Have you ever thought why your body reacts when you get turned on? Perhaps you think that orgasms “just happen.” Perhaps you think that orgasm is just the sign to turn off the light and go to bed. Or maybe you just suppose that orgasm is a sneak off event to be revered.
So, let me clue you in: first of all, orgasm is an important part of sexual life, but it’s just part of the story. Sexual feelings are a complex cooperation between you, your partner, and your bodies. Neither the orgasm, nor understanding the physiological factors leading up to and following
one, need be elusive. If you know why your body responds the way it does to your partner’s touch, fragrance, or mere presence, you might enjoy the experience even more.
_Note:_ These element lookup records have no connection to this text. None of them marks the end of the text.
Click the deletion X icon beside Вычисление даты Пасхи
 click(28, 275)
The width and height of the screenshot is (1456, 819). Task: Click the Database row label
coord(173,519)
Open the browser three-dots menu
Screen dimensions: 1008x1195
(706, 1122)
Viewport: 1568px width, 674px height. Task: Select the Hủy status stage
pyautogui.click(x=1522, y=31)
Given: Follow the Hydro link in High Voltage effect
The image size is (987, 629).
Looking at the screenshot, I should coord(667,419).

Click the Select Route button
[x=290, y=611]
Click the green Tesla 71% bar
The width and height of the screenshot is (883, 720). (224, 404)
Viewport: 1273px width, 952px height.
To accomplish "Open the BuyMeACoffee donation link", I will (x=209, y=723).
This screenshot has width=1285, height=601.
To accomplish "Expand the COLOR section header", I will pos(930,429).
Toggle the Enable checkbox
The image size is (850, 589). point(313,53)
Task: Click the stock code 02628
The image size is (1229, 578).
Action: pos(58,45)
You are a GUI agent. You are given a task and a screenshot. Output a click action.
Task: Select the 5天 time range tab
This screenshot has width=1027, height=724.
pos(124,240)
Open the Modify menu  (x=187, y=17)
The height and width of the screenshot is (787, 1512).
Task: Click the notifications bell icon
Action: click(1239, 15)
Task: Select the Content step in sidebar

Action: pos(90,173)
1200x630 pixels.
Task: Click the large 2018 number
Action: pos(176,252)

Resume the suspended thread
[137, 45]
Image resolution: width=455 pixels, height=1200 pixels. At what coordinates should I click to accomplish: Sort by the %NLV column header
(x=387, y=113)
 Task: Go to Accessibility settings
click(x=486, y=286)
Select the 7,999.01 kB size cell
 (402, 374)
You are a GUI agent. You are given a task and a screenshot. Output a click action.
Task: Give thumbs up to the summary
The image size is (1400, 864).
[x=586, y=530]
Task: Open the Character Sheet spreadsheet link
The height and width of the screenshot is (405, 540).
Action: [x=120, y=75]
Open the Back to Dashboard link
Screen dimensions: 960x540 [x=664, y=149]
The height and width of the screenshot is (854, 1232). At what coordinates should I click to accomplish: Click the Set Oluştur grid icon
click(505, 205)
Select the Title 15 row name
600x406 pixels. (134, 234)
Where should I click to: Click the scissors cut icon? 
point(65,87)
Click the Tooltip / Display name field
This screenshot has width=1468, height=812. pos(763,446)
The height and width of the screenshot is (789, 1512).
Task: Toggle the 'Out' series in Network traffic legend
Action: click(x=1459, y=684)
Also, you may even be able to improve the experience for yourself and your partner. Sex can be done as many different ways as there are people having it. Although there may be no pattern to sex, sexual response does, in general, follow a cyclic pattern. This article takes a look at the five stages of sexual response that everybody goes through when he or she is turned on.
Discussing about orgasm can help make clear the experience for you and your partner and put less stress on making sure you both have one. The matter is that, there are a lot of myths about orgasms and first of all, you should know the truth.
Orgasm Myths and Truths
Sex is not good unless it ends with orgasm.
Many orgasms are better than one orgasm.
Men aren’t able to have more than one orgasm at a time.
Woman cannot have orgasms after menopause.
Aged people want fewer orgasms.
Sex is good when it’s pleasurable regardless of orgasm.
The quantity of pleasure is not tied to the number of orgasms. One good orgasm might be the most pleasurable and effective.
Men are able to have repeat orgasms very soon, especially when they are young.
Men opause does not touch a woman’s ability to climax. Women (and men) may have orgasm over the course of their joint live.
Ages don’t mean anything. People of all ages want them…and have them.
Can you simulate an orgasm? Of course, for a woman it’s easy to thrash around, moan, and throw her head back in counterfeit ecstasy. For men to simulate such orgasm is a more difficult because they have to conceal the lack of evidence. The better question here is why would you want to simulate an orgasm? There are some people who want to simulate it because they want to save their partner’s feelings and pains. Sometimes your partner’s ego is all wrapped up in making you come. Other times, people might simulate it because they are tired to making sex and just want to go to sleep. The next question follows: Is it bad to simulate it?
The answer: yes. You may pay a high price for stimulating orgasm. When you’re busy with your counterfeit moaning and writhing, you are missing out on the actual pleasure that you could be feeling. You’re also setting yourself up for a vicious cycle of having to simulate it every single time you have sex. If you don’t come next time, your partner might worry if he or she did something wrong. In addition, you are doing nothing to help your partner learn how to make you come. Always when you simulate it, your partner thinks he or she has done something that felt good enough to make you come, when in fact that’s not the case at all. Despite the fact that you may choose to simulate orgasm, it generally divests you and your partner of the best things about sex—intimacy and honesty.
Doctor’s advice: Don’t lie to your partner; give your partner and yourself the pleasure of a real orgasm, it the best way.